■ WHAT IS BEING ASKED
Work through the records below and copy every line that includes "Task".

Pixel coordinate grounding data
________________________________________
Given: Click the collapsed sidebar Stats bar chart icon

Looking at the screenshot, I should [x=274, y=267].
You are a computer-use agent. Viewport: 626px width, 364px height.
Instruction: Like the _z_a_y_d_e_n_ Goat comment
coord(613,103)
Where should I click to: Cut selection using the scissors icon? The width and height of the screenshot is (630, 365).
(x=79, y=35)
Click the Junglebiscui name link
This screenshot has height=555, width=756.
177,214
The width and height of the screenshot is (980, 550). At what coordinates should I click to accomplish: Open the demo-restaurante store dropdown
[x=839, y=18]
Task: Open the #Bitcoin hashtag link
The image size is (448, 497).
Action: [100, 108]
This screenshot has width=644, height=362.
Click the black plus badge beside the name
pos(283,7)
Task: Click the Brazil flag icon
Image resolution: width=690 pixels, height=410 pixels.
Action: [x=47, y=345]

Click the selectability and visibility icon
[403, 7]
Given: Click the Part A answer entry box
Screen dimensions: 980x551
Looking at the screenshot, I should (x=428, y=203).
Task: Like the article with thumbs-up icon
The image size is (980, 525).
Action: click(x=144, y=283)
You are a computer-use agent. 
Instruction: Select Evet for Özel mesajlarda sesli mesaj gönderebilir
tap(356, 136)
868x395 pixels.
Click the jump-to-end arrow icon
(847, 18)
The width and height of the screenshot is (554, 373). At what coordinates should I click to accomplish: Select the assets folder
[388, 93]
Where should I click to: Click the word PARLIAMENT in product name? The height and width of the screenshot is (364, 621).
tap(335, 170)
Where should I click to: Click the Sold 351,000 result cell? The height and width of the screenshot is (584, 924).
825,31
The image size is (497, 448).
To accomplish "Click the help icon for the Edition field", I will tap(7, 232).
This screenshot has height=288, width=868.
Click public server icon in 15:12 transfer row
________________________________________
■ RESPONSE TO THIS EXERCISE
Task: Open the #Bitcoin hashtag link
Task: Click the Brazil flag icon
Task: Like the article with thumbs-up icon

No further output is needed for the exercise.